Bit guys don’t do that, and that is a bit sad really, when you think how even the smallest acknowledgment can lift your mood and your day.

ICanTellYouMissMe · 22/04/2025 21:30

Gabboo · 22/04/2025 21:15

Men say they "never get compliments" because compliments to them only matter if it's from women they want to bang. They are so delusional

Is this, like, all the men you’re referring to?

gannett · 22/04/2025 22:16

IMO (British) male-male friend interaction is way more complex and nuanced than both men and women try to pretend it is. There's a story we tell ourselves that female friends have all these complex overtones and undertones and coded messages buried in everything they say to each other, while men are more simple, just having a laugh yeah? But there's a lot going on in those interactions, which can shade subtly from friendly and supportive to vicious and destructive, with just as much nuance and plausible deniability as the more stereotypically female type of interaction.

This is very true. My best friends at school were a few nerdy guys (three of whom turned out to be gay) and I remember marvelling at how the performance of masculinity among teenage boys had even more unspoken rules than the supposedly impenetrable codes of teenage girls - and a key to that seemed to be that you could never, ever acknowledge there were rules. Teenage girls would tell you if you'd transgressed in some way but teenage boys were expected to just... know that a certain way of sitting was "cool", or a certain way of speaking.

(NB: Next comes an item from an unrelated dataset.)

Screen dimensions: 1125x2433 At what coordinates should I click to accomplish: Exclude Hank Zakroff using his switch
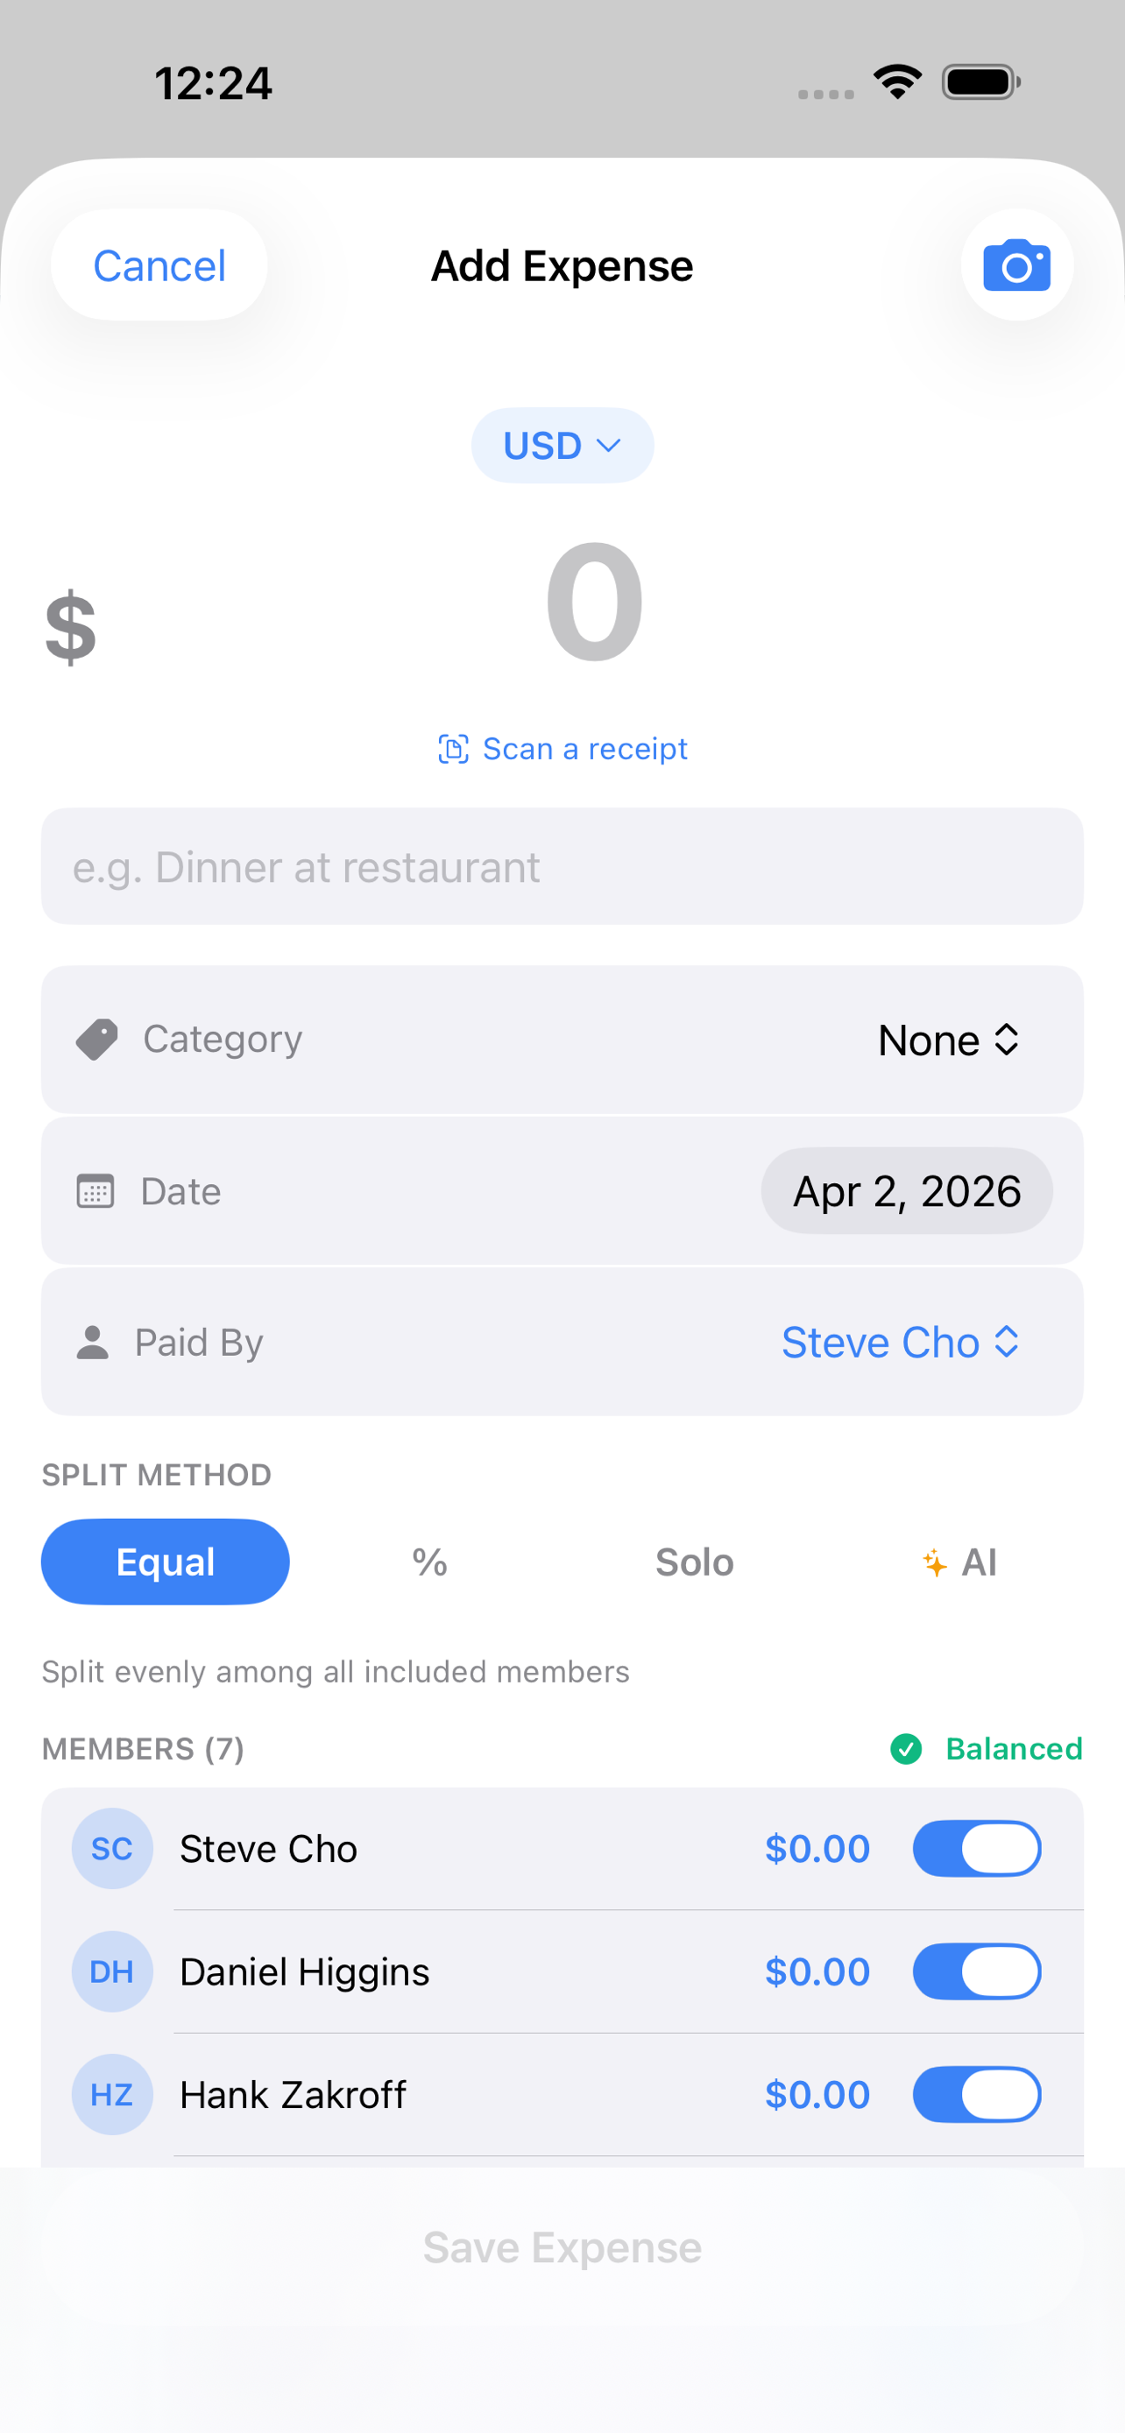pyautogui.click(x=976, y=2094)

As I grew older the rules and the points of judgment changed but the essential iron law that men don't talk about it remained. I feel like women accept that (idealised) femininity is something one can become, with the right make-up and clothes and exercise. Maybe this is why we compliment each other - we recognise the effort. But (idealised) masculinity is something you just are, and having to make an effort defeats the point.

The compliments thing is really interesting when you think about women's perennial complaint of being objectified. Because that's what compliments about our bodies, hair and clothes from other women are as well, just in a non-sexual way. Even to each other, women are there to be seen. By contrast it has constantly amazed me through my life that so many straight men seem unable to even conceive of themselves as objects, to be looked at and objectified. The exceptions of course are gay men, who are very familiar with that dynamic... and to a lesser extent straight gym bros. They were a niche demographic in my youth and it's interesting to see it becoming the default among younger men. I've also noticed younger men are much readier to compliment each other physically - on their gains or their aesthetic or whatever.